—大中午的发什么神经?吃屎了?
那边方鉴见这消息,脸一拉,挺不爽的瞪着手机,回了条语音。
—你才吃屎了,我他妈酝酿了半天的情绪,还得躲着背后好几个看病聊天的大婶儿,人生第一回表个白,你能不能别扫兴!

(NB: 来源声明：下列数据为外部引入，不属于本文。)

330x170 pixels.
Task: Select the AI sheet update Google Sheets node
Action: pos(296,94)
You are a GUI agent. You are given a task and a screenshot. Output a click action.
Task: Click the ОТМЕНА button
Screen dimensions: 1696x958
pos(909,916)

秦耀哈哈哈笑了几声,捏着手指给方鉴比了个心,拍照给他发了过去。
—给,笔芯。
—滚蛋的,别跟我说话!
秦耀挑了下眉,回复。
—那好吧,那你午安吧,我学习去了。
手机翁的又是一震,是方鉴怒气冲冲的信息。
—你敢!
秦耀嘴角疯狂上扬,他以前怎么就没发现,方鉴还能这么好玩?
—那你要我怎样?
方鉴那边顿了下,半晌,幽幽的飘过来一条半带着警告半带着怨气的语音。
—我说了,你还没有说。
—说什么?
—再见,没爱了,你现在可以滚了。
秦耀弯了弯嘴角,笑了几声,然后沉了口气,捂着手机,低声道:“方鉴,我早就说了,我喜欢你,我要努力,不断缩短我和你的距离,我要一直一直都和你在一起。这句话,我每天都会在心里重复千千万万遍,我爱你,我爱你,永远都爱你。”
—好,满意了。
秦耀低声笑骂了句,发了条“你真他妈的难哄”。
方鉴没搭理他,他飞快的把秦耀刚才那段话录了音,点了保存,然后在病床上翻了个身,单手去扒拉桌子上的书包,扯了半天才把耳机扯出来。旁边有看病的几个大婶儿见势要帮他一下,方鉴摇了摇头,礼貌的拒绝了。然后那几个大婶儿就跟看神经病似的,看着方鉴跟抽大|烟上瘾的瘾|君子一样,急急的插上耳机,塞耳朵里,然后在折腾半天后,吐出一口浊气,终于安静祥和的踏实下来。
大婶儿们:“……”
方鉴当然不知道被称为一代学神自己,现在在旁边一群大婶儿眼里早已宛若一个抽风的智障。
方大爷挺安详。
方鉴侧靠在床上,嘴角扬着笑,喜悦之情溢于言表,连插着针管正在输液的手都欢快的轻轻敲打着床沿,他一遍遍的循环播放着,听着那个人的声音,和那个人的说的情话,然后安心踏实渐渐入梦。
傍晚。
秦耀来接方鉴的时候,心情还是挺不错的。今天各科老师把期末考试的答案都发了下来,他在对过答案之后简单估测了下分数和排名,这次进步的幅度比之前每一次都大,所以这回的期末考应该是他上三年多的高中以来,考得最好的一次。
其实在答完所有卷子的时候他就已经知道的差不多了,期末大联考的出题模式都是仿照高考的模式来出的,只不过题目的难度洗漱要整体比高考更高一点,但他在做的时候感觉还是比较轻松的,比起之前一考试就抓耳挠腮半天憋不出一个屁,到最后只能痛心疾首的交上去那大片空白和勾掉的答题纸,现在他明显得感觉到,自己这半年来,是真的进步了一大截。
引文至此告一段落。